Print the listing below exactly.
• • • •
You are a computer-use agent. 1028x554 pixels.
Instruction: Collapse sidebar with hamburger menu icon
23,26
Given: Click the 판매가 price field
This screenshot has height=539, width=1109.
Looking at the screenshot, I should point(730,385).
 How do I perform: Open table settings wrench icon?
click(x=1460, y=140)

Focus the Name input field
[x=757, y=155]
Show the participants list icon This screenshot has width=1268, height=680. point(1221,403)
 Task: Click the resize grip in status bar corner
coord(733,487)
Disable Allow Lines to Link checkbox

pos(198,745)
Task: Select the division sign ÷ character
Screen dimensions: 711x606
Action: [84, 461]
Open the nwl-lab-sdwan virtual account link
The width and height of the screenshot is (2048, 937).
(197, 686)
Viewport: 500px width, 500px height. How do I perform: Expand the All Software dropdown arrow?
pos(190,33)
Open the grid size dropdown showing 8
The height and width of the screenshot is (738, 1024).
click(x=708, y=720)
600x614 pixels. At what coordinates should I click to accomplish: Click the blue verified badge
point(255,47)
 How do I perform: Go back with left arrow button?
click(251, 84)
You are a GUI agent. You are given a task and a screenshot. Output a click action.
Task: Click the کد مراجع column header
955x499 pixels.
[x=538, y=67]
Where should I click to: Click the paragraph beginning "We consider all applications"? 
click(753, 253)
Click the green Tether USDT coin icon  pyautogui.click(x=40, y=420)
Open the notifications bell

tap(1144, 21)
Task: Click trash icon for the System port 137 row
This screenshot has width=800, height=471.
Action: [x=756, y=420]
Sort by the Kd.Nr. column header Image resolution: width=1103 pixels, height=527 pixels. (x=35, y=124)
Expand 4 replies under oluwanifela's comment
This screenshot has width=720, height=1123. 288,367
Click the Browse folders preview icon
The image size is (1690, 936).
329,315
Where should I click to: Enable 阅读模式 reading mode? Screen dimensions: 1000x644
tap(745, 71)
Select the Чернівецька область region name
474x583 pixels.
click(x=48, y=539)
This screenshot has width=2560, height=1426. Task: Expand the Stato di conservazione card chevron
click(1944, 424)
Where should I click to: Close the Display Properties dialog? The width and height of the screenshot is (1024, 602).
• • • •
- _Exercise solution_
You are a computer-use agent. 1028x554 pixels.
Instruction: Collapse sidebar with hamburger menu icon
23,26
Given: Click the 판매가 price field
This screenshot has height=539, width=1109.
Looking at the screenshot, I should point(730,385).
 How do I perform: Open table settings wrench icon?
click(x=1460, y=140)

Focus the Name input field
[x=757, y=155]
Show the participants list icon This screenshot has width=1268, height=680. point(1221,403)
 Task: Click the resize grip in status bar corner
coord(733,487)
Disable Allow Lines to Link checkbox

pos(198,745)
Task: Select the division sign ÷ character
Screen dimensions: 711x606
Action: [84, 461]
Open the nwl-lab-sdwan virtual account link
The width and height of the screenshot is (2048, 937).
(197, 686)
Viewport: 500px width, 500px height. How do I perform: Expand the All Software dropdown arrow?
pos(190,33)
Open the grid size dropdown showing 8
The height and width of the screenshot is (738, 1024).
click(x=708, y=720)
600x614 pixels. At what coordinates should I click to accomplish: Click the blue verified badge
point(255,47)
 How do I perform: Go back with left arrow button?
click(251, 84)
You are a GUI agent. You are given a task and a screenshot. Output a click action.
Task: Click the کد مراجع column header
955x499 pixels.
[x=538, y=67]
Where should I click to: Click the paragraph beginning "We consider all applications"? 
click(753, 253)
Click the green Tether USDT coin icon  pyautogui.click(x=40, y=420)
Open the notifications bell

tap(1144, 21)
Task: Click trash icon for the System port 137 row
This screenshot has width=800, height=471.
Action: [x=756, y=420]
Sort by the Kd.Nr. column header Image resolution: width=1103 pixels, height=527 pixels. (x=35, y=124)
Expand 4 replies under oluwanifela's comment
This screenshot has width=720, height=1123. 288,367
Click the Browse folders preview icon
The image size is (1690, 936).
329,315
Where should I click to: Enable 阅读模式 reading mode? Screen dimensions: 1000x644
tap(745, 71)
Select the Чернівецька область region name
474x583 pixels.
click(x=48, y=539)
This screenshot has width=2560, height=1426. Task: Expand the Stato di conservazione card chevron
click(1944, 424)
Where should I click to: Close the Display Properties dialog? The width and height of the screenshot is (1024, 602).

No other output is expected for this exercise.